To-do:
1. Т.к в нашем распоряжении есть расчет скора по нескольким статусам, необходимо объединить 2 показателя в единую метрику оценки. Разработайте функцию объеденения, например рачетом среднего арифметического показателей по статусам. На вход функция должна принимать pandas dataframe с расчетом скора по статуасам, на выходе должен быть pandas dataframe со схемой {"assignee_id":assignne_id,"score_value":score_total}
2. В примере представлен скоринг только по одному агенту поддержки. Необходимо разработать программный код для скоринга по статусам всех имеющихся пользователям, результаты расчета сохранить в один pandas dataframe. Точно так же сформировать итоговый скор по каждому агенту поддержки и сохранить во второй pandas dataframe.
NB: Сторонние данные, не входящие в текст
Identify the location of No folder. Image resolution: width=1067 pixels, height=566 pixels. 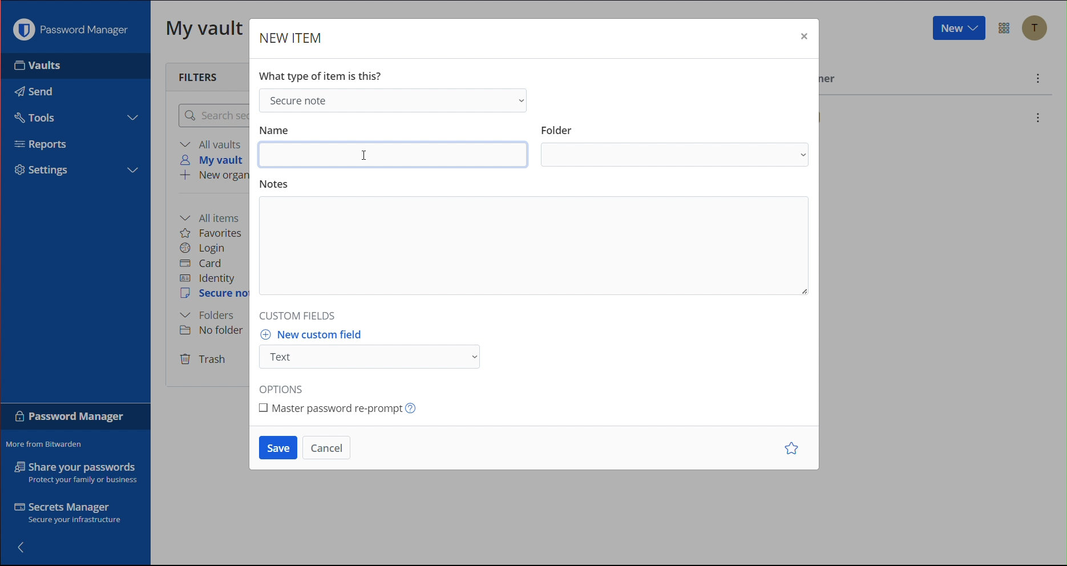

В итоге у вас должно получиться 2 pandas dataframe, в одном результаты скоринга агентов поддержки в разрезе статуса (closed, solved), во втором результаты итогово скоринга агентов поддержки
3. Записать результаты расчетов в соответствующие таблицы базы данных BigQuery. В примере представлена функция для записи данных скоринга по статусам, сделайте это функцию универсальной для записи обоих наборов данных в соответствующие таблицы
4. Подготовка продакшен программного кода. Организуйте функции расчета скоринга в отдельный lib_main.py . Ораганизуйте __main__.py файл, импортируйте в него сожержимое файла lib_main.py, разработайте программный код извлечения сырых данных из базы данныз BigQuery, расчет скоринга по статусам и итогового скоринга, сделайте запись результатов работы алгоритма скоринга в соответствующие таблицы базы данных BigQuery. В итоге при запуске __main__.py файла должен полностью выполняться весь алгоритм скоринга без дополнительного вмешательства.
---------------------------------------------------------------------------------------------------------------------------------------------------------------------------------------------
5. В качестве гипотезы попробуйте добавить дополнительный разрез данных - канал в котором пришло обращение и расчитать загрузку по статусам и по каналам одновременно
6. В качестве гипотезы попробуйте использовать более робастные центральные меры данных и меры вариабильности, попробуйте иные способы формирования доверительного интервала
7. Напишите документацию к вашему алгоритму. Офишите математические концепции кратко и понятно, без глубоких выкладок, опишите источники данных, опишите схемы результирующих таблиц таким образом, чтобы было понятно любому человеку (почти)

In [83]:
from google.oauth2 import service_account
import pandas_gbq 

import numpy as np
import pandas as pd
import math as mt
import datetime as dt

In [84]:
CREDENTIALS = service_account.Credentials.from_service_account_info({
#   INSERT CREDENTIALS HERE
})

In [148]:
"""[summary]
Funtion for getting fresh data from BigQuery for workload scoring model
[description]
Credentials - google service account object with credentials data for project
SqlQuery - string, sql query for BigQeury database
[example]
Input: Credentials = credentials_object
       SqlQuery = 'select * from dataset_name.table_name'
Output: id	    created_at	        updated_at	        type	  subject   description	                                                                                          status	requester_id	submitter_id   assignee_id	 id_project	 id_invoice	channel	country	 manual_category  auto_category	 subcategory   feedback_score	feedback_comment
	    2520211	2018-02-05 08:59:15	2018-02-23 13:05:39	question	        Credit card payments not working from website.	I have been trying since Thursday 1st of Jan t...	  closed	360790164527	360790164527   20890258907	 21190	     316520736	other	za	     None	          None	         None	       unoffered	    None
        2740781	2018-08-17 01:48:04	2018-09-15 11:00:15	question	        Re: error showed during paid subscription on t...	__________________________________\nType your ... closed	365082895633	951579756	   360133124587	 15174	     367443669	email	za	     None	          None	         None	       offered	        None
"""
def getFreshData(Credentials,ProjectId):
    bigquery_sql = " ".join(["SELECT id, DATE(CAST(created_at AS DATETIME)) AS created, DATE(CAST(updated_at AS DATETIME)) AS updated, status, assignee_id, channel",
                             "FROM `xsolla_summer_school.customer_support`",
                             "WHERE status IN ('closed','solved')",
                             "ORDER BY updated_at"])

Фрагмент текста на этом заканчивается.